The vacum makes the pressure higher and when the engine is at load there is no vacum in the intake so the control pressure will decrease.
The vacum port is at the top , the other at the bottom is just the vent port that goes before the throttle body.

Feather535

Quote from: ramiro on 28 February 2023, 04:26 PMThe vacum makes the pressure higher and when the engine is at load there is no vacum in the intake so the control pressure will decrease.

Of course.  I'll check it again.
--------
1977 280SE
1983 300D (sold)
1988 BMW 535is
1999 E320T (sold)
2009 E350T (wife's)

Feather535

I've been offline for a while because I haven't had much time for working in the garage.  But recently I drained, removed and cleaned the fuel tank (1977 280 SE, California model) and replaced the screen in the bottom of the tank, the accumulator, the filter, and all the hoses in the rear of the car.  Before that, I had removed the WUR (again) and cleaned it (again) after discovering that the inlet was full of sediment (again). 

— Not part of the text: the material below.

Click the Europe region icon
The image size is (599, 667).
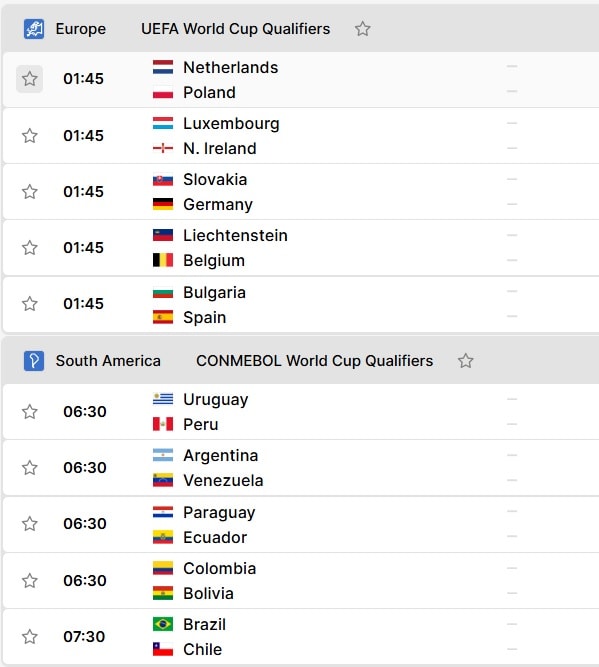click(34, 29)
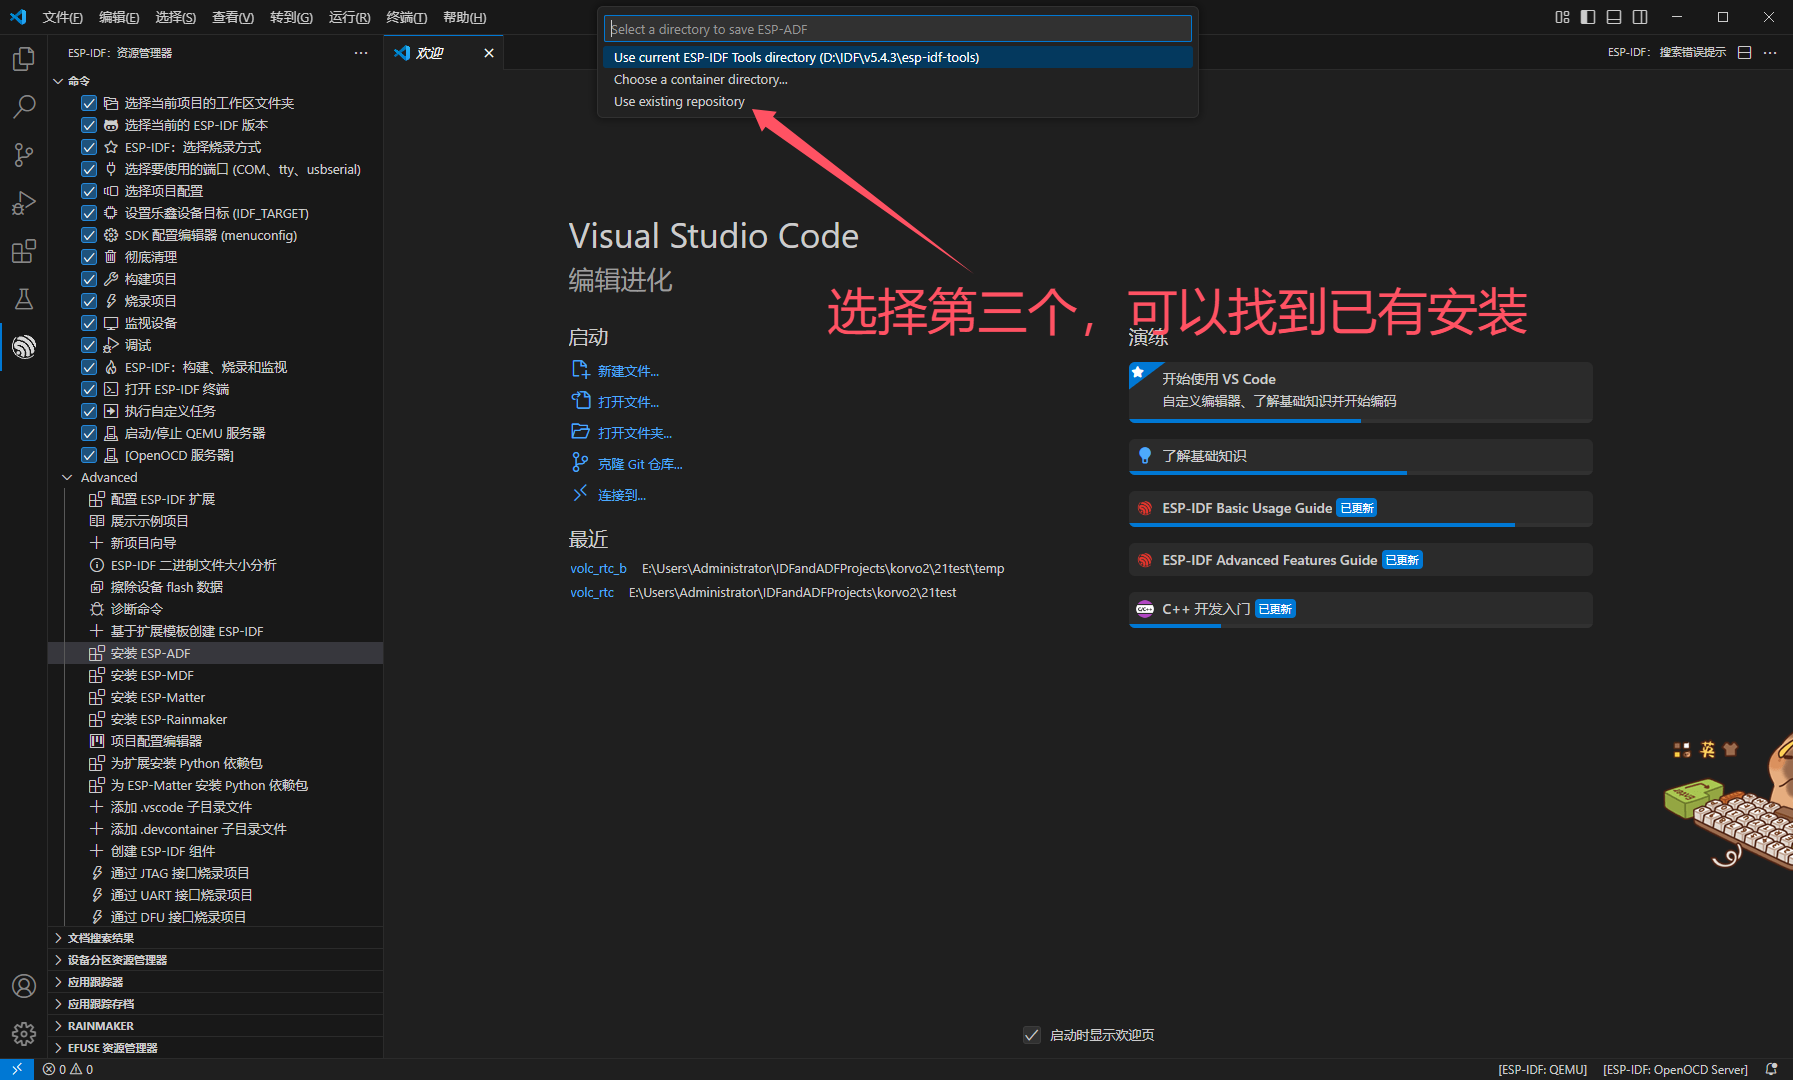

So today I finally put the WUR back on and tested the pressure.  I was hopeful, because I had gotten it about right earlier this year (1 bar cold, 3.8 running) after thoroughly cleaning and recalibrating the WUR.  But then the cold pressure crept up to where it had before (5.2 bar) after running the engine for a little while.  I thought this must have been because the inlet was clogged again.

But no luck.  The cold pressure is still 5.2 bar, even with nothing installed inside the WUR except the diaphragm, and with the fuel cell standing about 5 mm above the top of the WUR. 

Gotta say, I'm getting pretty tired of this. 
--------
1977 280SE
1983 300D (sold)
1988 BMW 535is
1999 E320T (sold)
2009 E350T (wife's)

ramiro

If even without anything inside the pressure is 5.2 bar something must be clooged , either the return line or something that got behind the mesh in the WUR.

daantjie

Daniel
1977 450 SEL 6.9 - Astralsilber

Feather535

Quote from: daantjie on 07 May 2023, 10:48 AMMight be time to swap in a known good WUR.

That's what I'm thinking.  Unfortunately, I don't have one and don't know anyone nearby who does, so that probably means buying a refurbished unit. 
--------
1977 280SE
1983 300D (sold)
1988 BMW 535is
1999 E320T (sold)
2009 E350T (wife's)

daantjie

Quote from: Feather535 on 07 May 2023, 11:59 AM
Quote from: daantjie on 07 May 2023, 10:48 AMMight be time to swap in a known good WUR.

That's what I'm thinking.  Unfortunately, I don't have one and don't know anyone nearby who does, so that probably means buying a refurbished unit. 

Sometimes you can find a NOS one on ebay but usually they are priced quite high.  Also need to make sure to get the right one as there are many variations over the years and models.
Daniel
1977 450 SEL 6.9 - Astralsilber

Randys01

I'd be wary of buying a 2nd hand one because it's probably stuffed. caveat emptor.!
You would do better to have yours refurbed. There are several coys near you ie in the USA that do these.....spend the money. You also know that unit is the one for the car [hopefully it's the orig ]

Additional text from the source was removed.